SPRINGFIELD, Ill. (Legal Newsline) – The Illinois Supreme Court has ruled that rental car companies operating in Chicago suburbs are exempt from paying a tax on the rental of cars inside the city.
On July 17, the court issued its decision regarding a 1992 law, (Chicago Municipal Code § 3-32-030(A), which imposes a tax on the rental or leasing of personal property or the use of personal property rented or leased inside the city.
The code states: “The use in the city of personal property leased or rented outside the city is exempt from the tax if it is primarily used (more than 50 percent) outside the city."
In 2011 there was an amended ruling, Ruling 11, that said rental companies doing business in Chicago “when renting from a suburban location within three miles of the city's borders to a customer who will use the vehicle in the city” have to keep written records to prove they are exempt from the tax.
If not, the city’s Department of Revenue will assume that any customer who is a Chicago resident will be subject to the tax.
The Hertz Corp. and the Enterprise Leasing Corp. of Chicago filed suit against the city in Cook County Circuit Court.
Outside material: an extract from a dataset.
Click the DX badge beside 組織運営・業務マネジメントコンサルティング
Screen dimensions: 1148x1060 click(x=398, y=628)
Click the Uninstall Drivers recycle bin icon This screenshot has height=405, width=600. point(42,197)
According to the court’s opinion, the car companies argued that “Ruling 11 (1) extends the reach of the tax ordinance beyond Chicago's borders in violation of the home rule provision of the Illinois Constitution and (2) violates the federal due process and commerce clauses.”
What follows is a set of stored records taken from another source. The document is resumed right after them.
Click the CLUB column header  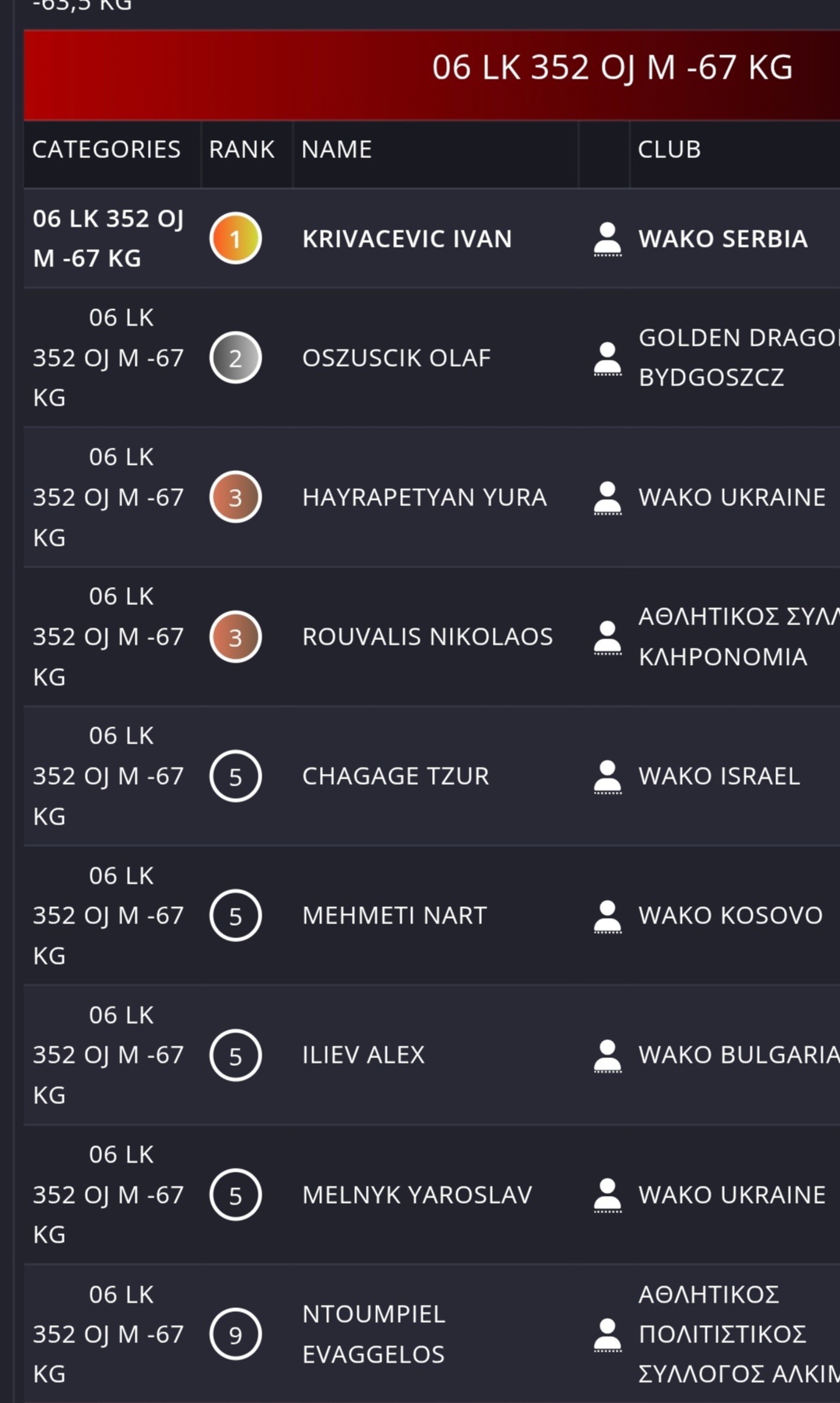pyautogui.click(x=669, y=149)
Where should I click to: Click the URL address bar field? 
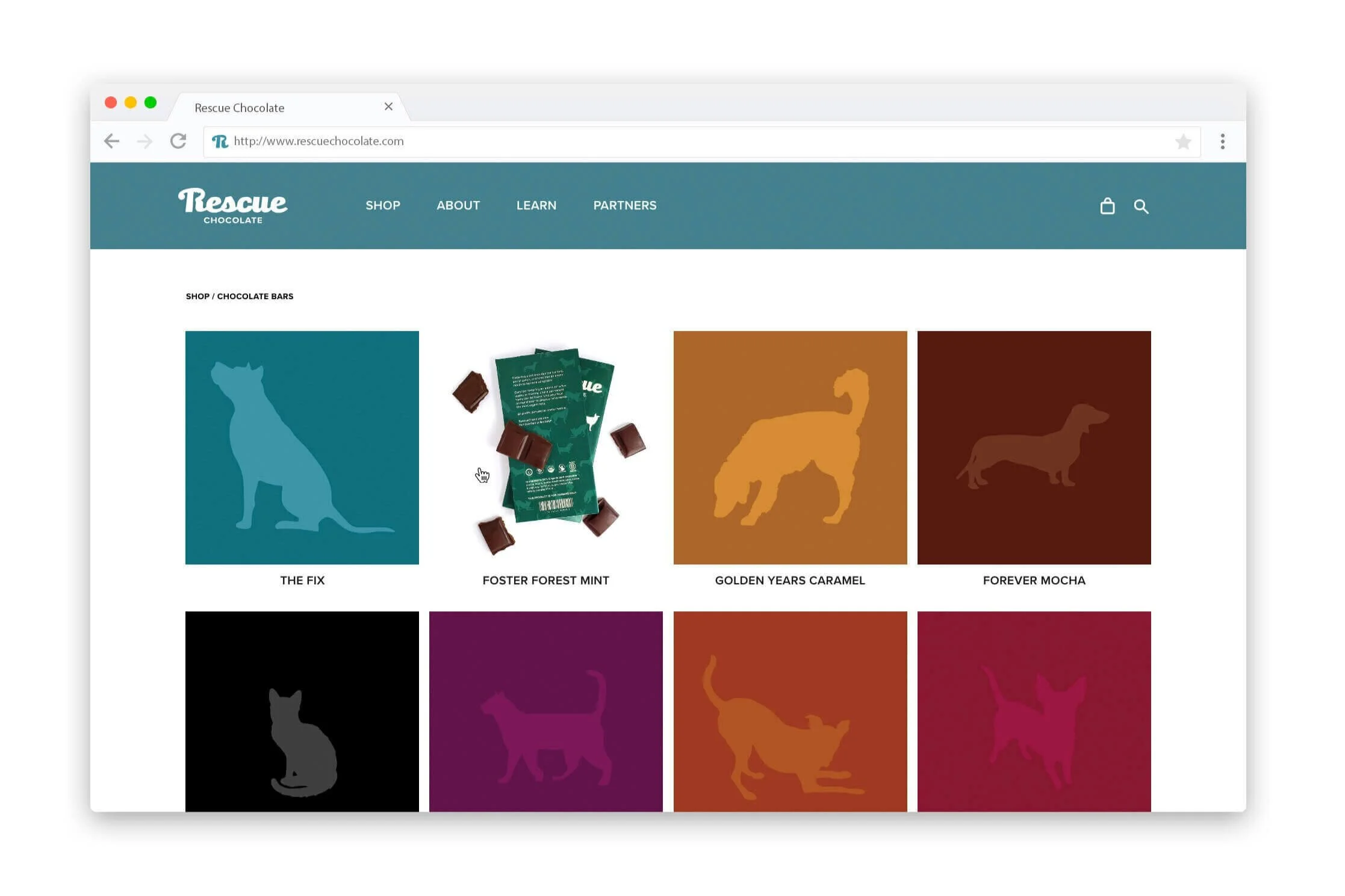coord(662,141)
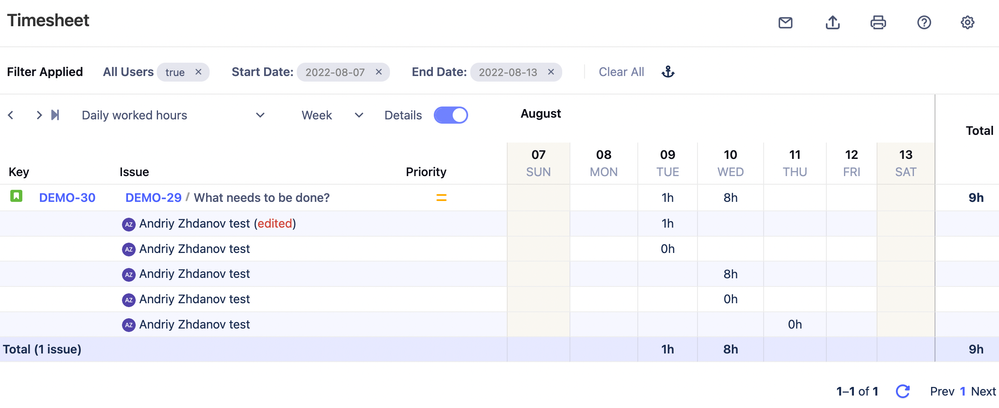Screen dimensions: 999x408
Task: Click the anchor icon beside Clear All
Action: 669,72
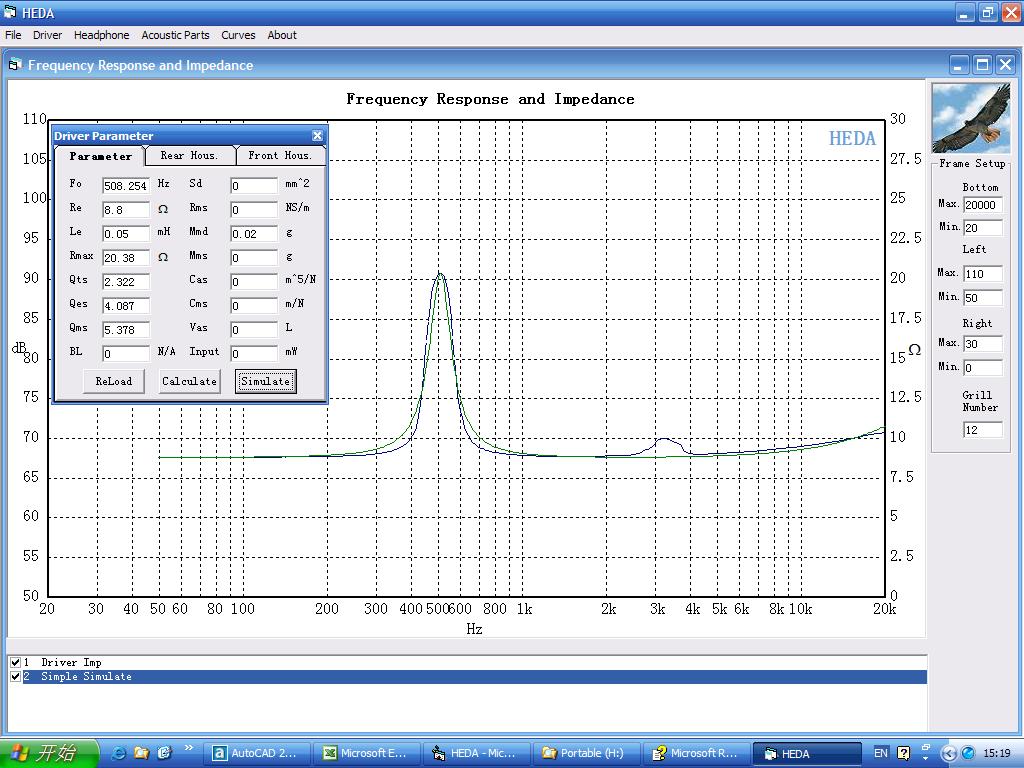Open the Portable (H:) folder taskbar item

tap(583, 753)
They wanted a declaration stating the tax was unconstitutional, and they asked for an injunction to stop the city from enforcing Rule 11.
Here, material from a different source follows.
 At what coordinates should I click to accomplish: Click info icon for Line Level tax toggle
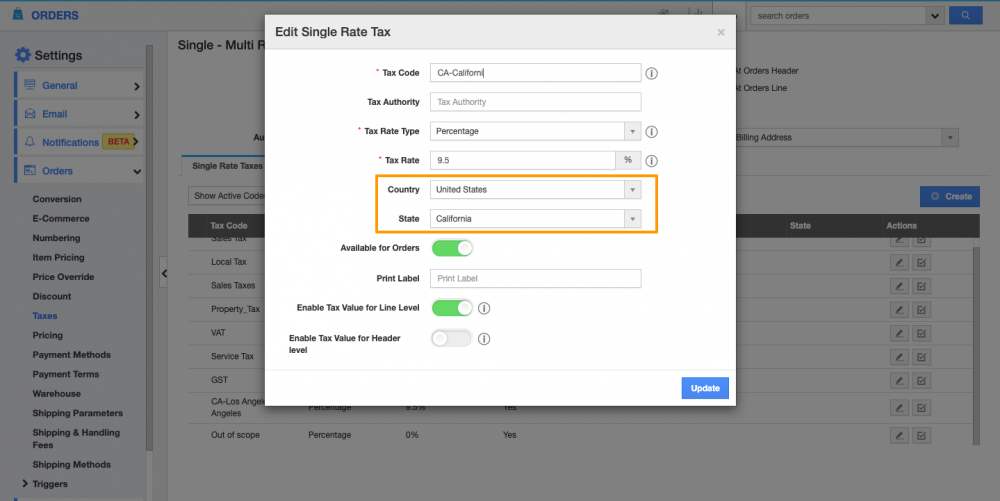tap(484, 308)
The circuit court agreed and granted summary judgment. According to the court’s opinion, with respect to short-term vehicle rentals outside the city’s borders, the circuit court permanently enjoined the city from enforcing the ordinance.
However, an appellate court reversed that lower court decision. It said because the rental car companies did business inside the city that they were subject to the tax. It’s a use tax on the privilege of using leased property inside the city, it found.
The Supreme Court of Illinois reversed the appellate court decision. Justice Rita Garman stated in the opinion: "We hold that Ruling 11 is unconstitutional under the home rule article of the Illinois Constitution."